Today, I am in recovery from anorexia. I regularly visit with my counselor, follow strict meal plans prepared by a nutritionist, and avoid anything that I know would be triggering against my recovery process. As I reflect on what I have been through, I can feel a sense of pride, but I am also excited for the challenge ahead. Many of the negative opinions I have of my body are still present in my mind, and that means I am still in the process of recovery, as I have some work to do. The silver lining is that, 1 day, I know I will be able to say “I am recovered” as opposed to “I am in recovery.” The difference between those two sentences may seem minimal to someone else that has not experienced an eating disorder, but for me the meaning behind putting recovery in the past tense is everything—my everyday experience involves constantly reminding myself that the only way I can have a healthy future is if I keep going, fighting, and eating.

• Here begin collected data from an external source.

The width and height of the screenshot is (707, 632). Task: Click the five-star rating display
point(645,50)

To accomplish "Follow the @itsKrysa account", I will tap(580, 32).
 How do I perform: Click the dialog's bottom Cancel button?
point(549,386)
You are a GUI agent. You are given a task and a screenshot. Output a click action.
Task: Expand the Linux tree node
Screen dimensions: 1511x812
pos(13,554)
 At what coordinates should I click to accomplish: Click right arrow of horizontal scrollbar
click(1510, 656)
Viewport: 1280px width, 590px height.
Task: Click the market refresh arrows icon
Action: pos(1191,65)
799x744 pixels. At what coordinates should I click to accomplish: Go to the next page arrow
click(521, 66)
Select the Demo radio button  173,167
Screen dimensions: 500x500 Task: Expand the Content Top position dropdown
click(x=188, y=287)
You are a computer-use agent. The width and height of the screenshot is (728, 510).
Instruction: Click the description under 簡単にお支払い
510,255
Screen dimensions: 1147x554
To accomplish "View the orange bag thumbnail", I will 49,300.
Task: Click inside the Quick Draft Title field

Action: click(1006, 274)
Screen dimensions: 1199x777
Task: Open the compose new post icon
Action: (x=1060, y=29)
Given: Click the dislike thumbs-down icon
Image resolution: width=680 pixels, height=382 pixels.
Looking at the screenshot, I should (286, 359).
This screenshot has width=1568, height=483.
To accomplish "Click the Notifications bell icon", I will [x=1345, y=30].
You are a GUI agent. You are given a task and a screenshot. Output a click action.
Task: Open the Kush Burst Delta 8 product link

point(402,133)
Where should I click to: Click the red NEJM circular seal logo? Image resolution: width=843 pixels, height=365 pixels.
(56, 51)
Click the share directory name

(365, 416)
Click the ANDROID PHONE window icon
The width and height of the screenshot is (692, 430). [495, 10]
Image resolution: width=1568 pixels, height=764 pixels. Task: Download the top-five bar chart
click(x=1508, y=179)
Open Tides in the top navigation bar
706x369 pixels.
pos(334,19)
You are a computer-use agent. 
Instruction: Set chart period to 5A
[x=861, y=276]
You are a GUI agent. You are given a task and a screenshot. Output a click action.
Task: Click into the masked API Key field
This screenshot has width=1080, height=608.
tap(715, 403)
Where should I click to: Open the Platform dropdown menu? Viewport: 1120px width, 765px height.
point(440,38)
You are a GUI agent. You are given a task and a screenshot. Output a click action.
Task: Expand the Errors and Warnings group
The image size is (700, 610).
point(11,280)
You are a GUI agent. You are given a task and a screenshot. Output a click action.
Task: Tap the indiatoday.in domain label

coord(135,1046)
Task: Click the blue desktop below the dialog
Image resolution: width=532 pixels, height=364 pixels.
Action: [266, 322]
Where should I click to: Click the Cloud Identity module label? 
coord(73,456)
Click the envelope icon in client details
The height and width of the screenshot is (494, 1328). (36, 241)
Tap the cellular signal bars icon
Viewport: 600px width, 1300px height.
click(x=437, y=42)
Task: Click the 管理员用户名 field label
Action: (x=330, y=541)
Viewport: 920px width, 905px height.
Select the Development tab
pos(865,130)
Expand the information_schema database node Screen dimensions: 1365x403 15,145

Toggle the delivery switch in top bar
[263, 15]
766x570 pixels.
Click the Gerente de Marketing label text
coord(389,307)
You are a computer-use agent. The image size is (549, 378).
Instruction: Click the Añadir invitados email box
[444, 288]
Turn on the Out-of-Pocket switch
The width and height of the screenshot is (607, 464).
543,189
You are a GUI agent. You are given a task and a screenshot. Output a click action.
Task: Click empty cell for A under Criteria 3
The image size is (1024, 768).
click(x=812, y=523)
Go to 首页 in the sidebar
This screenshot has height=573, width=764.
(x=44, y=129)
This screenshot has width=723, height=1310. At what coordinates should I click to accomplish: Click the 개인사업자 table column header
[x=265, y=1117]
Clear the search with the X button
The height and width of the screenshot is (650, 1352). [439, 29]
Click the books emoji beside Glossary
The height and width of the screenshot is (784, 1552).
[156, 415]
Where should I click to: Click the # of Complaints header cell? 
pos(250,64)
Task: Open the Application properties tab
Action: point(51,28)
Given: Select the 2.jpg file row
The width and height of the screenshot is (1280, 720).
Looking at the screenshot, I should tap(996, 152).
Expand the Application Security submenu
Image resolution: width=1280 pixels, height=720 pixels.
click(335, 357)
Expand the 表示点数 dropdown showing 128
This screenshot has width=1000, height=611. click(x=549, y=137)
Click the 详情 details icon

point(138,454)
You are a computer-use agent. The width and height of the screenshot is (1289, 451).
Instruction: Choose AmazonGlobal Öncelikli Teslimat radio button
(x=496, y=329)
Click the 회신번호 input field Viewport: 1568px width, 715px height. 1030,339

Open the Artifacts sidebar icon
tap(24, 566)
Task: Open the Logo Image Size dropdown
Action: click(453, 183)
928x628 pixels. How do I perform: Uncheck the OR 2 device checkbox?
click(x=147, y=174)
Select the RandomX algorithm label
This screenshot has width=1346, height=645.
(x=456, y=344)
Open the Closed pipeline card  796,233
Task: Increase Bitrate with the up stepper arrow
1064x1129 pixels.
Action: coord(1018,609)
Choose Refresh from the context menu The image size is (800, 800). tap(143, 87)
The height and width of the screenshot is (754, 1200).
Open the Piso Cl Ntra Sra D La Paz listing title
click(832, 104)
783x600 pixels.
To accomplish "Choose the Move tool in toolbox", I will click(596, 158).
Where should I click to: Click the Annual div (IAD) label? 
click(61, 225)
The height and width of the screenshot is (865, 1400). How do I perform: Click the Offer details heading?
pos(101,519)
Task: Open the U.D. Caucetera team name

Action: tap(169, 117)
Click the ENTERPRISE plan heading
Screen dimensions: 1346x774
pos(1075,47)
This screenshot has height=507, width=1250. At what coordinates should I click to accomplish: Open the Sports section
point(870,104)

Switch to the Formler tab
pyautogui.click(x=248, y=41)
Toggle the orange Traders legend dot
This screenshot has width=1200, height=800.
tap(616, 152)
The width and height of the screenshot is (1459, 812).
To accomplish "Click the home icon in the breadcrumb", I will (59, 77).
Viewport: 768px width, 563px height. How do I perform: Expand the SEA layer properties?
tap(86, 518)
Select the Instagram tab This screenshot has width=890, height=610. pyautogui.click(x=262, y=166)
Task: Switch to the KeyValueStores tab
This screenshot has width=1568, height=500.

This narrative has given a small glimpse into my life through some of its worst moments that eventually led me back to a place where I regained hope. In association with literature already present in the field, it is my hope that my experience helps medical professionals, social workers, counselors, families, and friends to understand eating disorders better. Part of having an eating disorder means you lose yourself temporarily, maybe forever, oftentimes without realizing it. It is oppressive, uncertain, and lonely. I spent so many hours of my life counting calories, avoiding others, and pushing myself harder and harder, rather than enjoying my life. I hope that my story inspires not only academia to conduct future research in this field, but also health-care practitioners to take a more personalized approach to medicine. This means that practitioners should enter into a partnership with patients whereby they medically evaluate their bodies while simultaneously listening to their concerns in moving forward with treatment. Eating disorders are all the more complicated because they are centered so much on the body, and what matters here is that patients are not thought of as just a body, but rather a holistic being with hopes, dreams, opinions, and fears.

By opening up to patients and showing that you are hearing their concerns, practitioners can better understand the lived experience of having an eating disorder, not only relying on medical research that has been provided for the field. In this way, practitioners have an increased ability to connect with their patients and act as a source of encouragement throughout health maintenance and recovery stages. Health-care practitioners can effectively achieve this style of narrative medicine by addressing three areas with their patients: attention, representation, and affiliation [6]. By enabling health-care professionals to “recognize more fully what their patients endure and to examine explicitly their own journeys through medicine,” a dialogue can begin that permits patients to feel they are being heard, thereby giving medical professionals the chance to be more receptive to their patients [6].

Individuals with eating disorders are more than the label assigned to their medical charts. We are all sisters, brothers, daughters, sons, friends, and spouses. We are all significant to someone, even if we may not believe we are. If you think someone you are close to may be struggling with an eating disorder, it is not my place to tell you to try to get him or her help. One thing you can do is let that person know they are loved, they are valuable, and that you care. The family and friends that loved me were my bridge back home. I am still taking the journey, but I know that I am closer than I have ever been before.

Journal—October 26, 2011

Prompt: “One day, this is how I’ll define freedom from my eating disorder…”

Freedom from an eating disorder means life. It means not restricting, and following the intuitive hunger I can feel in my belly. Freedom is nourishing my body, and not thinking twice about that. Freedom means loving my body and being confident about who I am. It involves caring for myself so that I can love others to the best of my ability. Freedom from an eating disorder means I fought death, and that I succeeded. It means I see myself for the true woman I am, inside and out. It means that someday I’ll raise confident, healthy children. Freedom means love, grace, support, and achievement. My freedom means everything to me.